Los demás miembros de la confabulación se encargaron de realizar los movimientos contables fraudulentos, se inventaron los beneficiarios, armaron las cuentas de cobro ficticias, expidieron los cheques institucionales utilizando indebidamente las diversas cuentas de Corhuila y, le colocaban los sellos que no eran los oficiales y simulaban la firma del ordenador del gasto, en este caso del rector de la época Virgilio Barrera Castro.

El testigo abrió la fase probatoria que concluyó ayer con el contador Nelson Enrique Hermida, especializado en auditoría forense, encargado del cotejo de los documentos contables y los títulos valores.

Avanza juicio por fraude financiero en Corhuila 9 21 septiembre, 2021

Prueba técnica

Con anterioridad el abogado Mejía Gallego había cuestionado las pruebas de grafología porque en su criterio tenían serias inconsistencias técnicas. Ayer, sorpresivamente, el abogado de la defensa renunció a este peritazgo.

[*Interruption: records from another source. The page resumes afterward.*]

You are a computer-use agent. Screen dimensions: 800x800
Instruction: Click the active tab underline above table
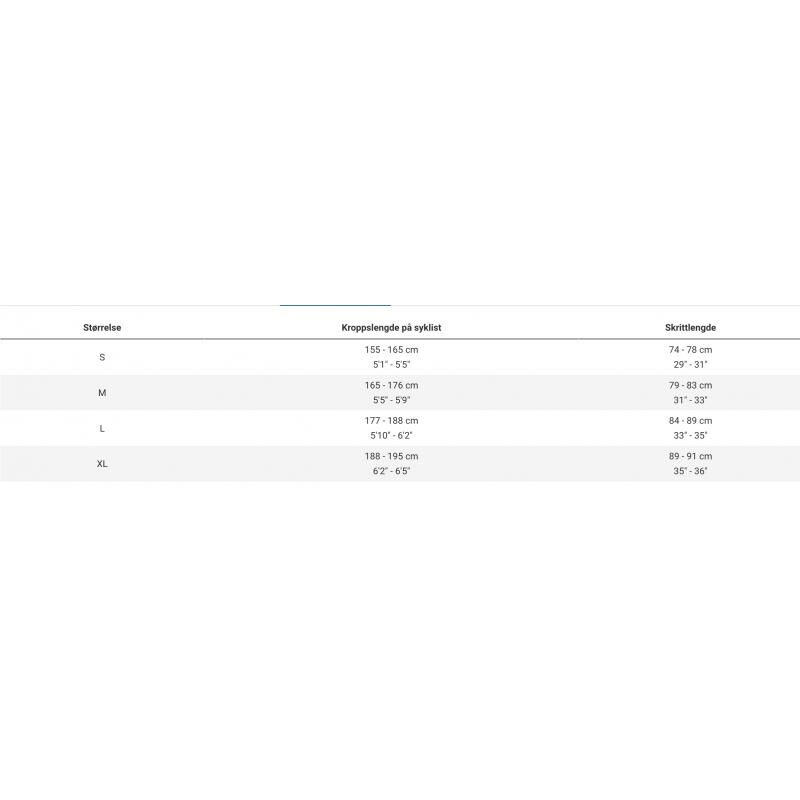(335, 305)
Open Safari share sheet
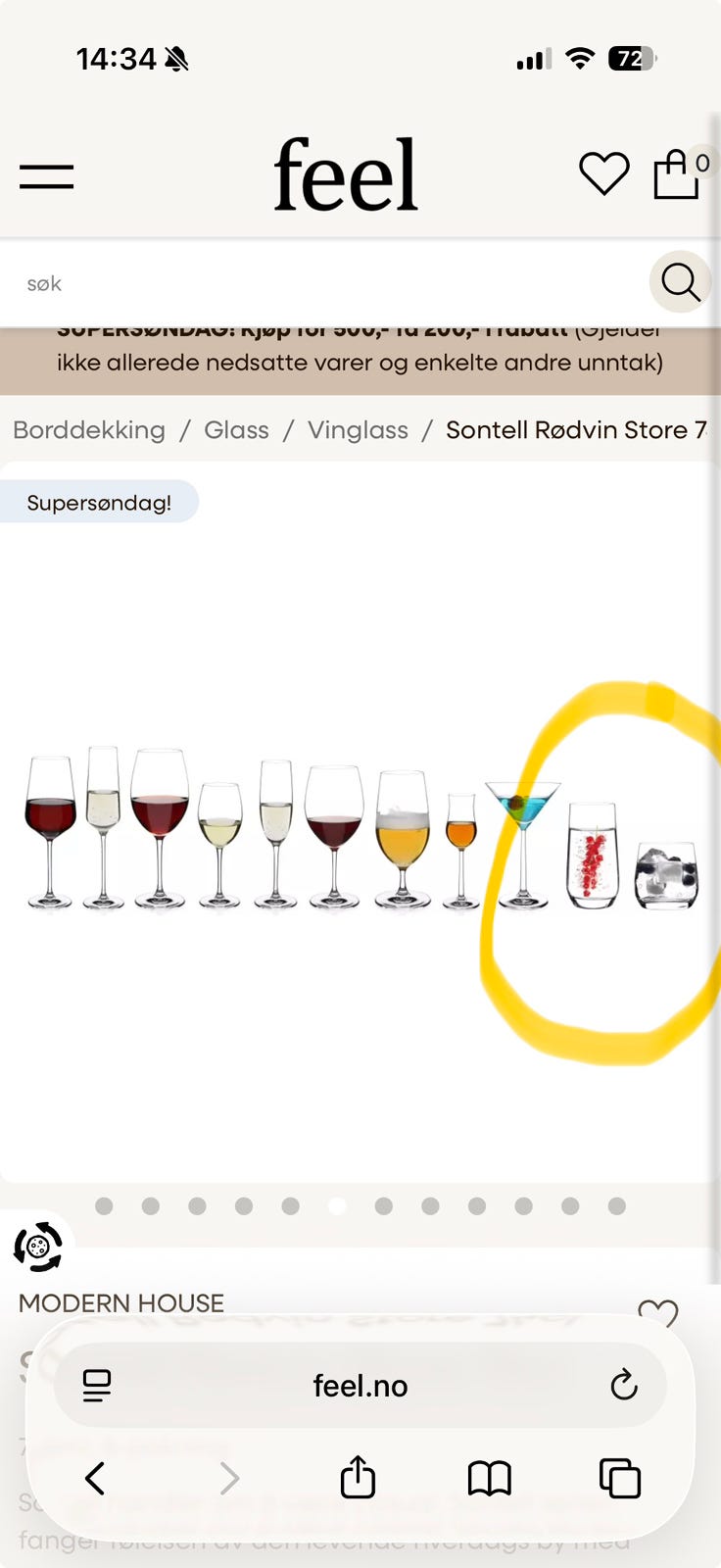This screenshot has height=1568, width=721. [358, 1477]
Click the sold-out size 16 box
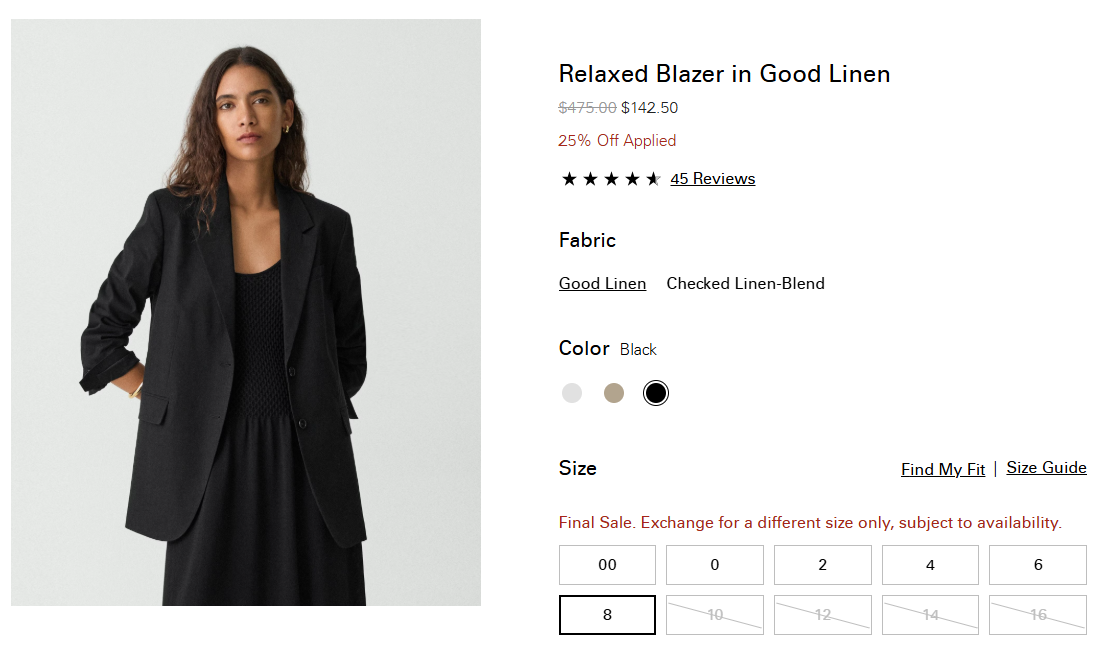Image resolution: width=1105 pixels, height=655 pixels. (x=1038, y=615)
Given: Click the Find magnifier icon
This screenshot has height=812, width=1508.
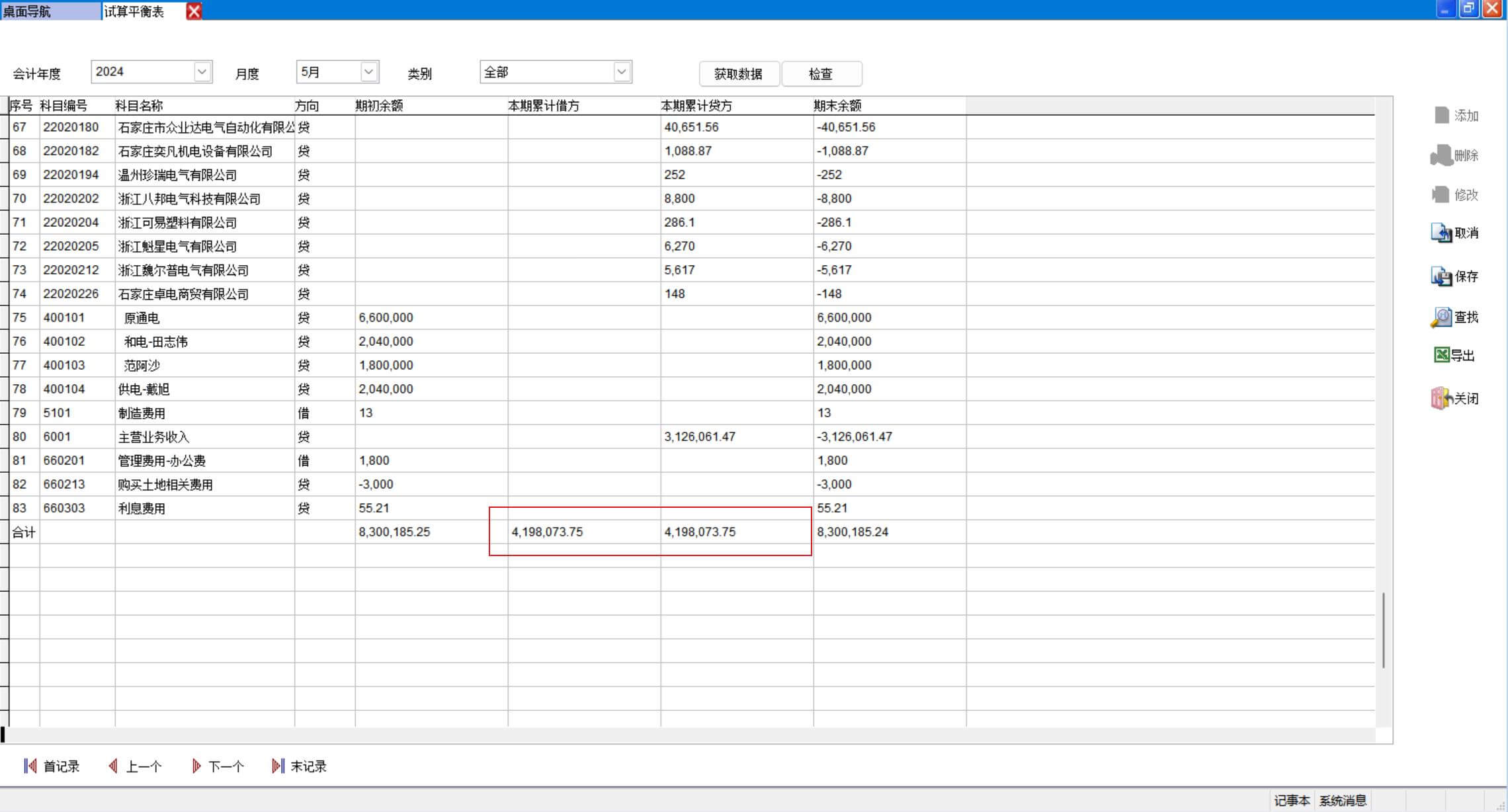Looking at the screenshot, I should point(1441,317).
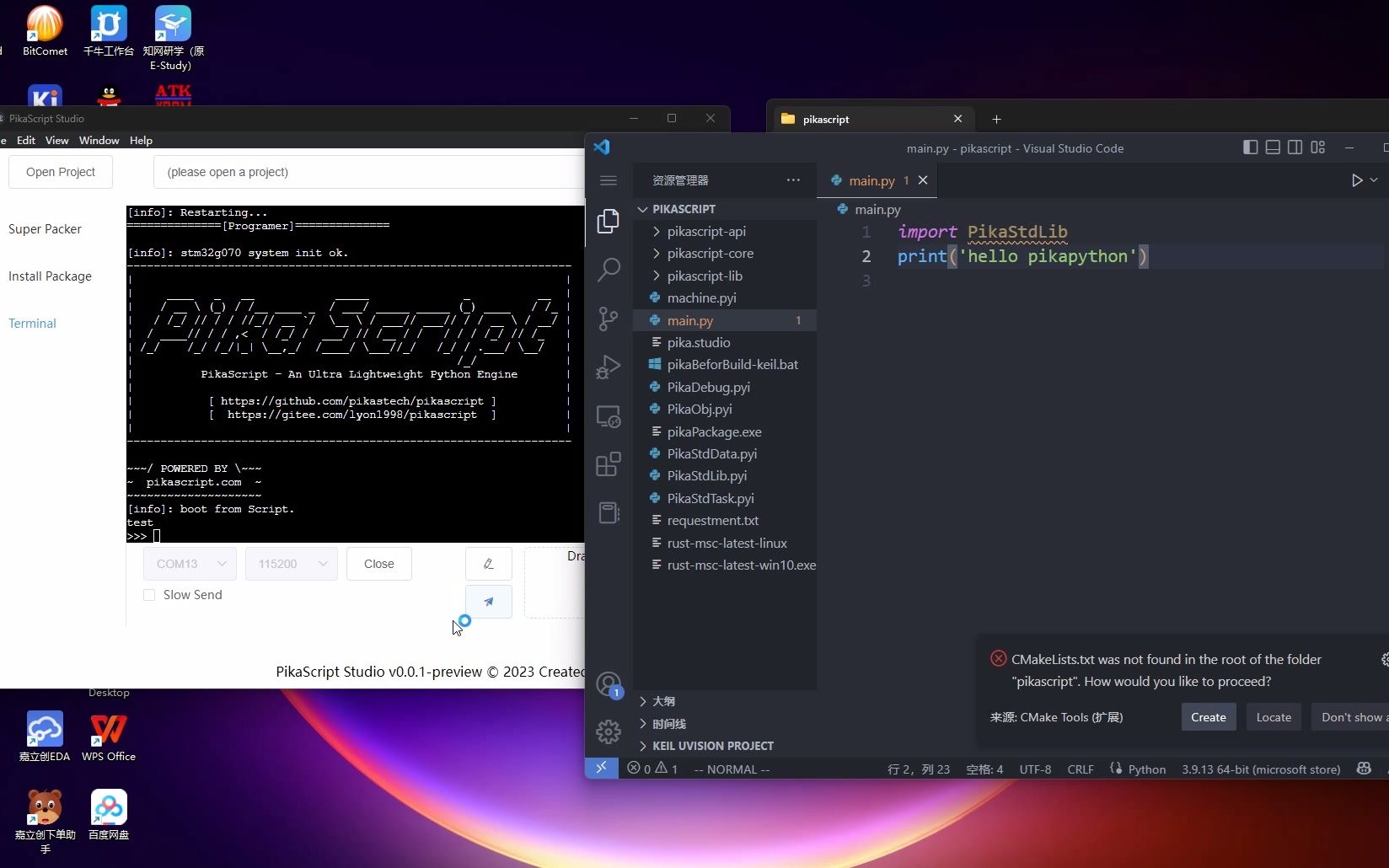This screenshot has width=1389, height=868.
Task: Enable the Slow Send checkbox
Action: coord(150,595)
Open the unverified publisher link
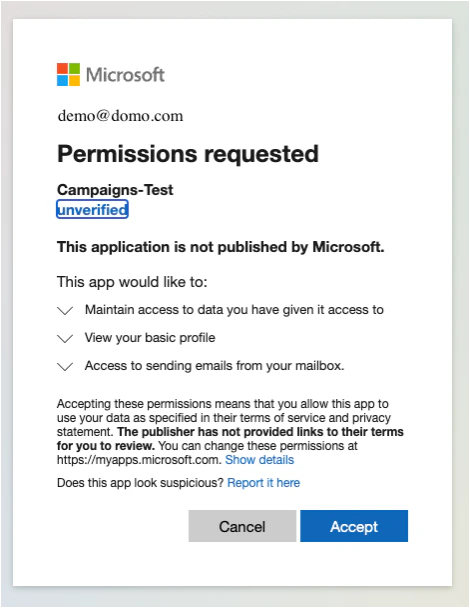470x608 pixels. point(92,209)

“No hay duda que se trata de la huella de la procesada. Se encontraron once puntos de coincidencia. Hay certeza plena que el registro dactilar corresponde a la misma persona, no hay ninguna posibilidad que las huellas examinadas correspondan a otra persona”, declaró Rosa Fanny Quimbaya, experta en grafología, quien realizó la verificación de los documentos, entregados en una bolsa de manila, con cadena custodia, debidamente sellados y rotulados.

Los cheques originales suministrados por los bancos reposan actualmente en el almacén de evidencias de la Fiscalía, como pruebas irrefutables que incriminan a la procesada, como la persona que los suscribió, los selló y luego los cobró personalmente. La principal implicada, al parecer, estaría radicada en Estados Unidos. La señora Espitia Garrido, procesada en contumacia, no se presentó a la audiencia pública.

“En los documentos aparecía la firma y la huella de Claudia Liliana Espitia. Era una huella nítida, apta para estudio. Analizada la impresión dactilar junto a la firma y cédula se concluye que estas corresponden a la señora Espitia Garrido”, insistió en la audiencia virtual.